O‘ahu Public Schools Will Start Fall Semester With Distance Learning
Public schools on O‘ahu will start the 2020-21 school year with distance learning for the first four weeks, Gov. David Ige announced during a press conference Friday afternoon.
The first day of school statewide remains Aug. 17. O‘ahu public schools will switch to a blended learning model on Sept. 14. The switch to fully online learning was made as a result of the surge in COVID-19 cases on O‘ahu.
Conversations have begun on neighbor islands and each county will determine whether there is a strong rationale to follow O‘ahu’s plan, said State Superintendent Christina Kishimoto. Plans for each county will be discussed next week.
“Each solution is to be catered to each county as the virus is acting differently on each island,” Ige added.
This plan, Kishimoto said, will drastically reduce the number of students who will be on campus for the first four weeks.
“I appreciate the support and shared commitment of this plan,” Kishimoto said. “Our complex superintendents (on O‘ahu) came together to pull this plan together collaboratively.”
Ige asks the entire community to support the schools, adding to be committed to helping them be successful.
“These are challenging times,” Ige said. “This is a marathon and we will be living with COVID for the foreseeable future.”
O‘ahu schools will open in three phases.
First phase, in-person training (Aug. 17-20): During the first week of school, students will physically return to campus on a coordinated and scheduled basis, determined by each individual school, to connect with their teacher, receive training on the distance learning platforms, and address issues with connectivity and access to technology. Special considerations will be given to vulnerable students and their families for more in-person access to the school and teachers.
Starting on Aug. 17, Oahu cafeterias will be serving only grab-and-go meals; in-person dining will not be allowed. After-school programs will be suspended until students return to in-person blended learning models.
Second phase, ready to learn (Aug. 24-Sept. 11): For the remainder of the four-week period, full distance learning will be implemented. Staff will report to their designated work sites for continued distance learning instruction.
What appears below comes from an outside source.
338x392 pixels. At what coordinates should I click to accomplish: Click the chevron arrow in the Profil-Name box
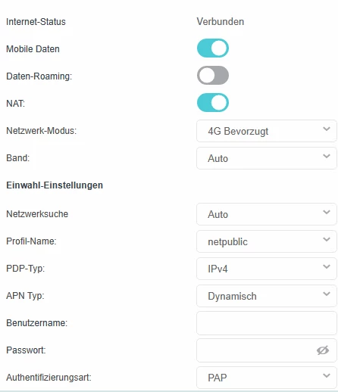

Special education services that cannot be provided in a distance learning format will be available in person. Supervised in-person learning labs at schools will be available for students who do not have WiFi access.
Third phase, transition to blended learning (Sept. 14): HIDOE will continue to closely monitor the situation and work with the Governor’s Office and the Hawaii State Department of Health to assess whether or not students can safely return to in-person blended learning models. If distance learning will continue for the remainder of the first quarter of school, an announcement will be made on Sept. 8.
“It is our mission to ensure that all students in Hawaii have equitable access to a quality education, even amidst this pandemic,” Kishimoto said. “Learning must take place as we continue to safeguard our island community. Mahalo to our students, teachers, staff and school communities for their continued support and flexibility during these challenging times.”
Ige reminded Hawaii residents to take personal responsibility in the fight against COVID-19. He urged wearing a mask, staying when sick, washing hands and no socializing.
“Stay home as much as possible,” the governor stated.